Le dernier exercice, pour le marché du meuble, aura été symbolique à plusieurs titres : déjà, par sa belle progression – elle est de + 14,3 % par rapport à 2020, et de + 8,8 % par rapport à 219 – mais, surtout, par le franchissement du seuil des 14 Mds€. L’ensemble des familles de produits et des circuits de distribution profitent de ces conditions, bien que des inégalités soient marquées. Des conditions qui semblent d’excellent augure au moins pour le moyen terme, d’autant que le « désir d’habitat » se montre profondément ancré dans l’esprit des Français, qui ont non seulement été freinés dans leur consommation depuis deux ans maintenant, mais se découvrent aussi de nouveaux besoins d’agencement et d’équipement… auxquels les acteurs savent répondre ! En revanche, si les indicateurs sont au vert, tout ne sera pas rose : la pression sur le pouvoir d’achat se fait toujours forte, certaines problématiques d’approvisionnement demeurent, et une grande « incertitude » générale – amplifiée par la situation internationale actuelle – plane toujours. Des paramètres à prendre en compte pour les prochains mois.    
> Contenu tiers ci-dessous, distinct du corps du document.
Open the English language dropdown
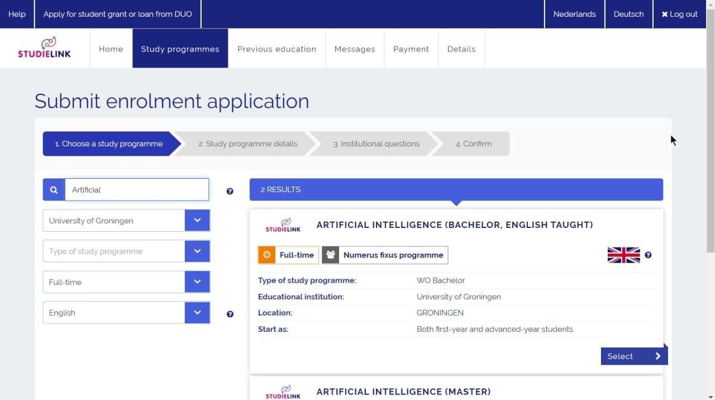Image resolution: width=715 pixels, height=400 pixels. click(197, 313)
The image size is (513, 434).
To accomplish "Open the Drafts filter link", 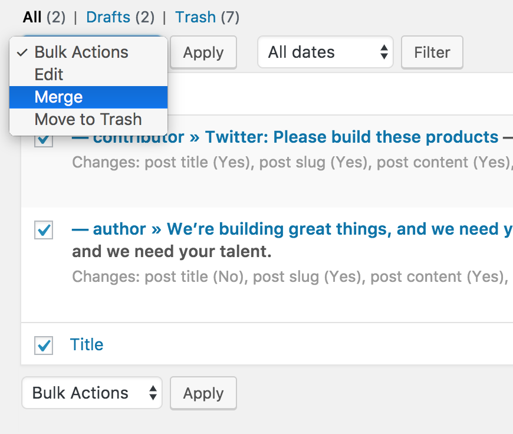I will click(108, 17).
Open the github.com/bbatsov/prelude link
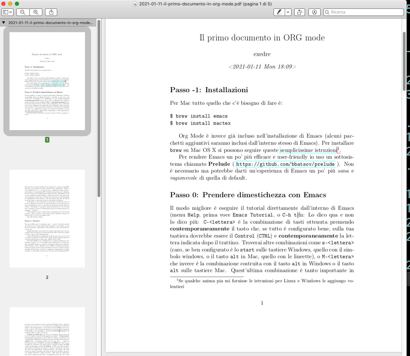 (x=285, y=164)
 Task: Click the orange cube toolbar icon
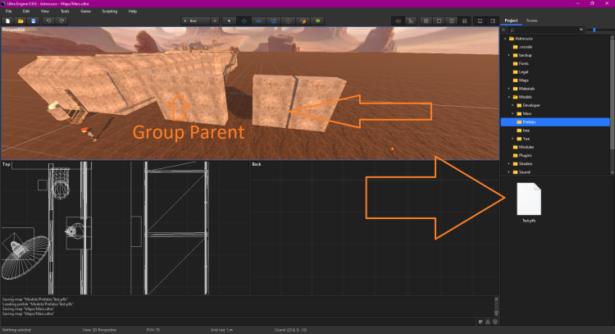coord(301,20)
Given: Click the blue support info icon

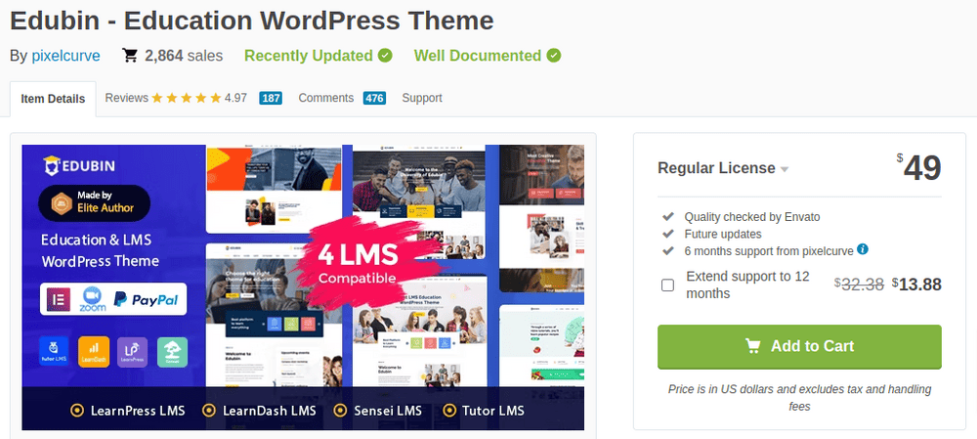Looking at the screenshot, I should [x=863, y=249].
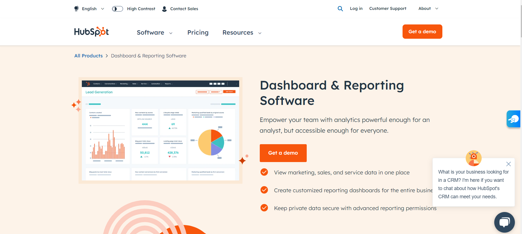Click the Log in link
The height and width of the screenshot is (234, 522).
(356, 9)
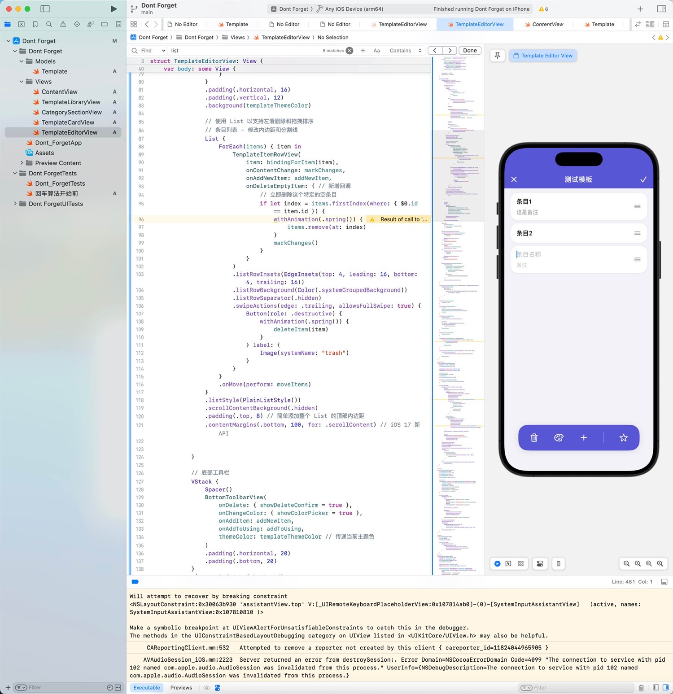Click Done to close find bar
673x694 pixels.
[x=470, y=51]
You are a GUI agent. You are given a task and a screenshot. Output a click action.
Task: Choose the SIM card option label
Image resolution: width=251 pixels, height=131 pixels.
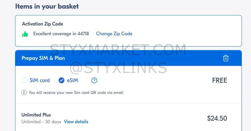click(40, 80)
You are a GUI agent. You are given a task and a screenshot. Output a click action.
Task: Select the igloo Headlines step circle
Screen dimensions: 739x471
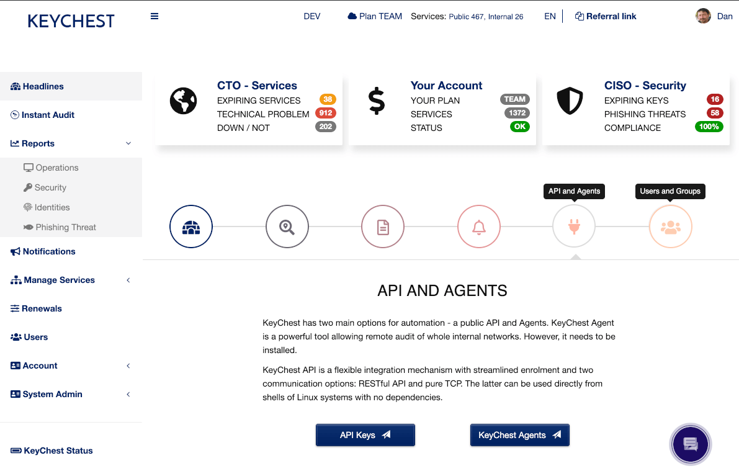(x=191, y=227)
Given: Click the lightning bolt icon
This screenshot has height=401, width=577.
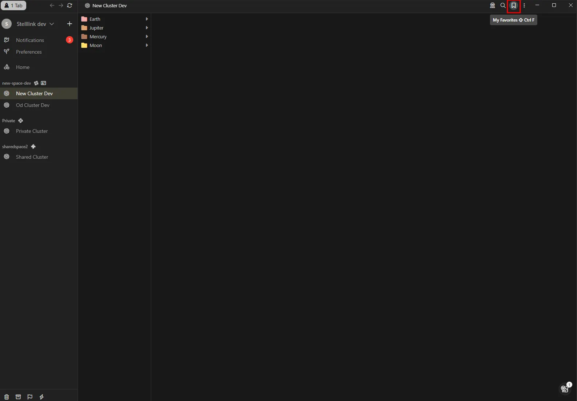Looking at the screenshot, I should [x=42, y=397].
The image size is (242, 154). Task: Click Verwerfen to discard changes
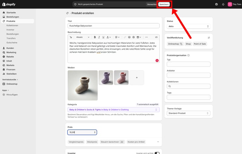pyautogui.click(x=152, y=4)
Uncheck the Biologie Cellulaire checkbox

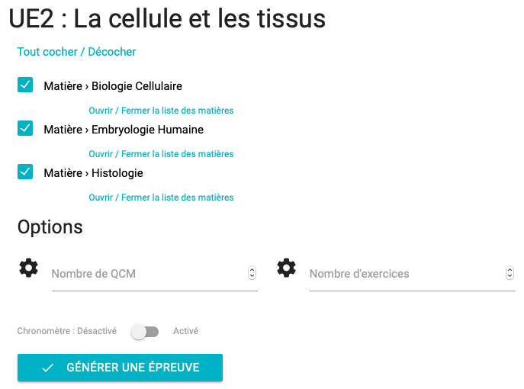[25, 85]
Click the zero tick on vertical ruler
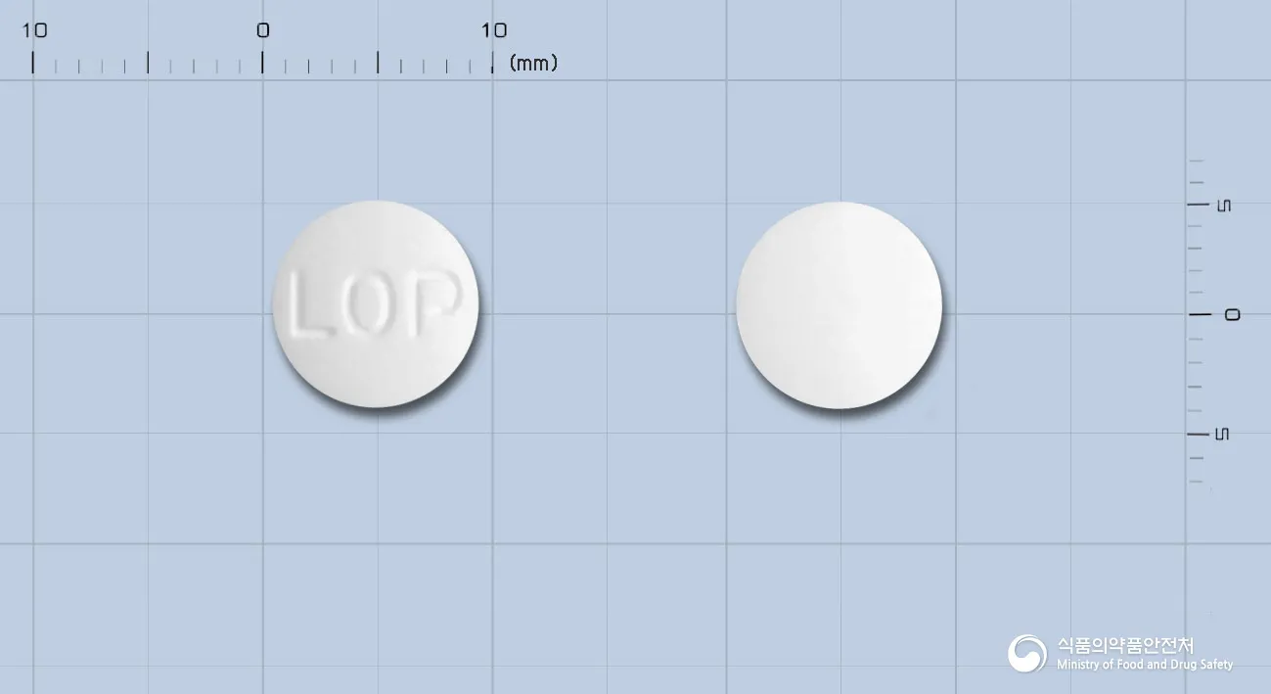1271x694 pixels. [1199, 314]

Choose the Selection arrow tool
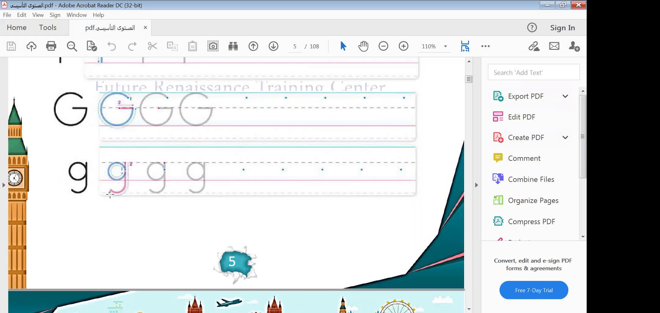point(343,46)
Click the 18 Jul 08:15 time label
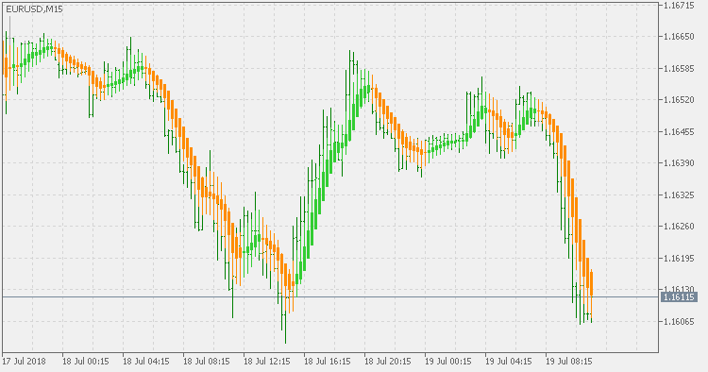 click(207, 362)
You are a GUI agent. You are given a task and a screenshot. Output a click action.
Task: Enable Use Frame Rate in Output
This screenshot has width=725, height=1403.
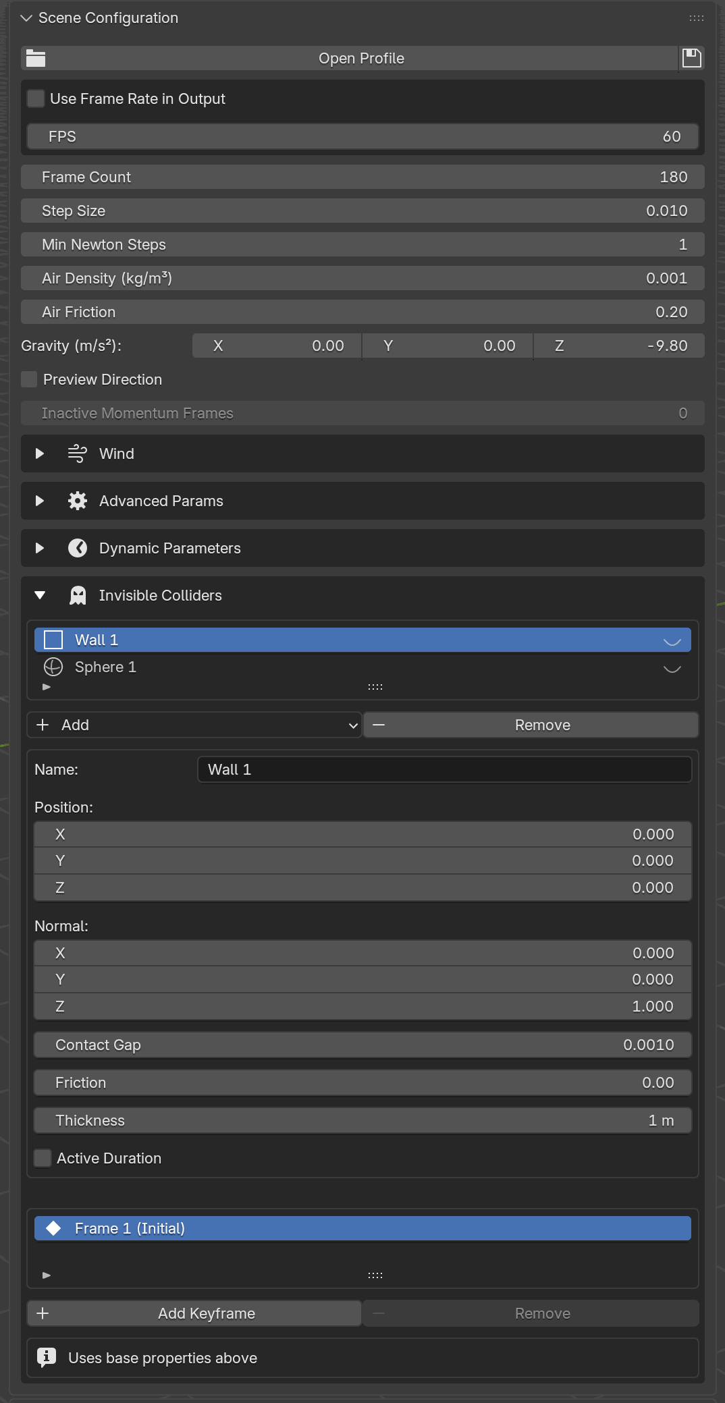(36, 99)
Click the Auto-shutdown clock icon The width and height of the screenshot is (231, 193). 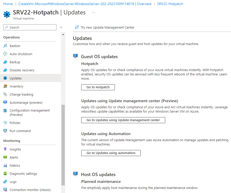click(x=5, y=54)
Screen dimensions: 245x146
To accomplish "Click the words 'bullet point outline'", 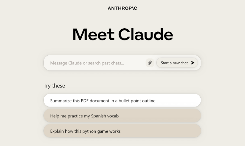I will click(137, 101).
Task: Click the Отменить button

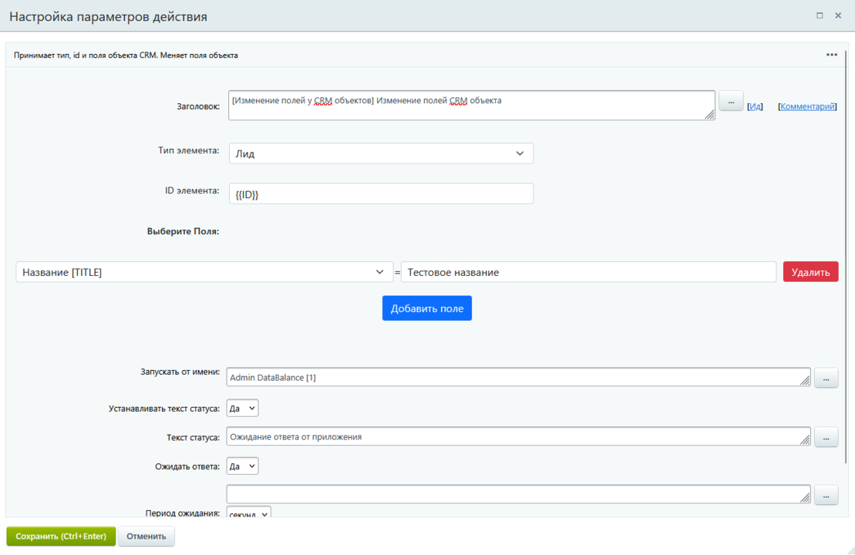Action: pos(146,537)
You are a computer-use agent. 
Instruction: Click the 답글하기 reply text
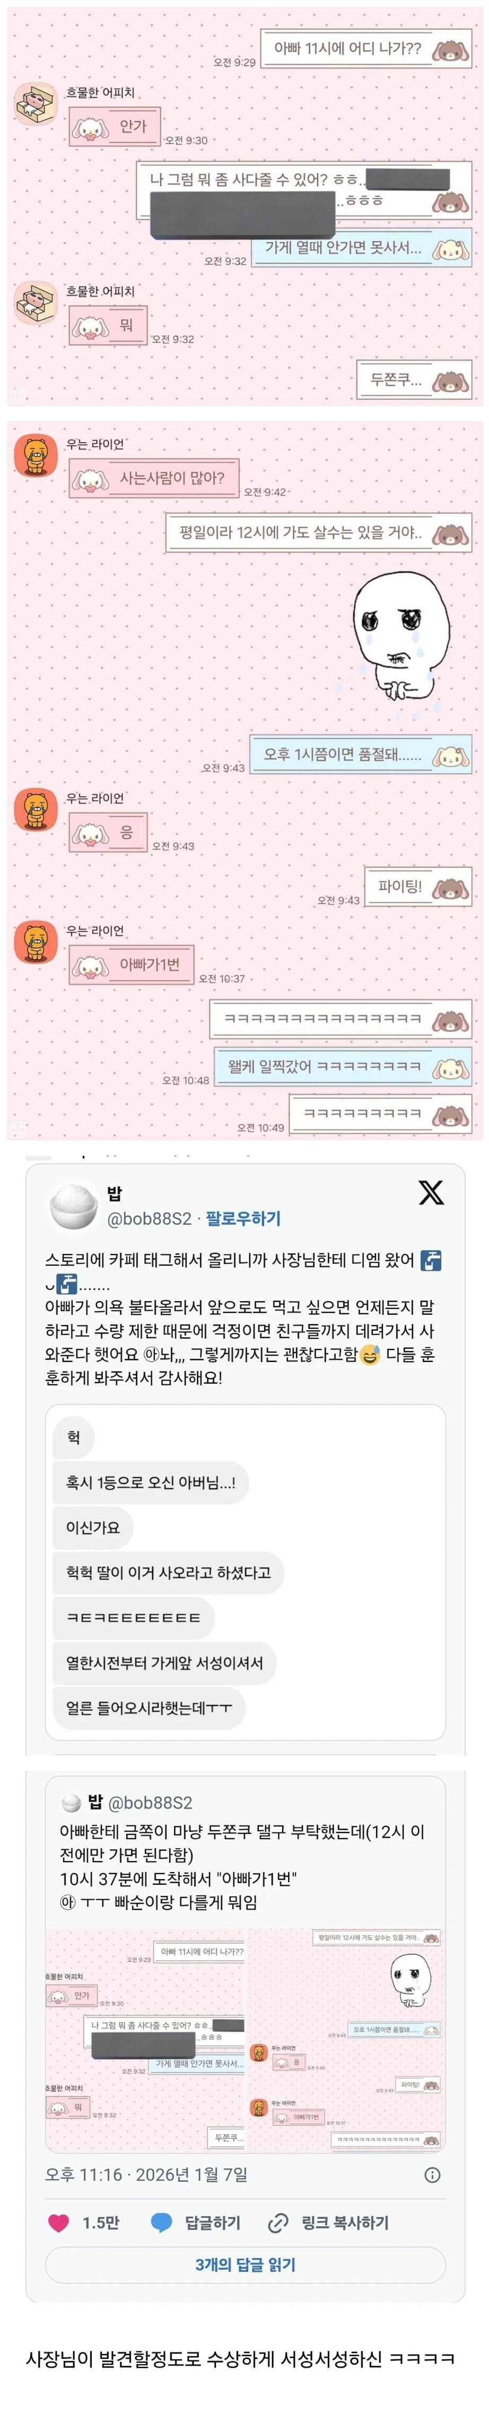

Ce sont des chiffres que l’IPEA avait largement anticipés lors de son colloque de la mi-décembre dernier, lorsqu’il faisait alors état du cumul à fin octobre ; il faut croire, ainsi, que les mois de novembre et décembre n’ont pas généré d’ « accidents » puisqu’en effet, les prévisions étaient les bonnes… Sur l’exercice 2021, le marché du meuble a enregistré une progression de + 14,3 %, franchissant la barre des 14 Mds€ – pour la première fois ! – atteignant très précisément les 14,55 Mds€ (conformément au nouveau périmètre adopté, rappelons-le, en 2019). En comparaison avec la dernière année « normale » qu’est 2019, la variation demeure très louable, avec + 8,8 % et un gain, en valeur, de plus d’un milliard d’euros. Ce sont avec ces très bons chiffres que l’IPEA, entouré de la FNAEM et l’Ameublement français, a ainsi pu entamer son traditionnel bilan annuel, organisé ce mardi 15 mars en visioconférence à l’attention de la presse… « On a pu observer, en 2021, un phénomène de rattrapage après une année 2020 en retrait [- 4,8 % pour 12,73 Mds€, ndlr] suite à la crise sanitaire et à la fermeture des points de vente de produits non essentiels, souligne l’Institut. Mais le rattrapage d’une année difficile ne suffit pas à expliquer cette bonne performance. Les deux confinements de l’année 2020 ont remis le logement au centre de l’attention des ménages français, qui affichent de nombreux de projets de travaux et de réaménagement pour leur intérieur ». Et de résumer : « Les ventes de mobilier profitent pleinement, en 2021, de cette volonté de remise à neuf ». Une remise à neuf qui se fait volontiers par la montée en gamme, les consommateurs étant prêts à investir davantage dans leur équipement, désireux d’optimiser judicieusement leur intérieur face à leurs nouveaux besoins, et confortés par une certaine épargne amassée au fil des deux dernières années !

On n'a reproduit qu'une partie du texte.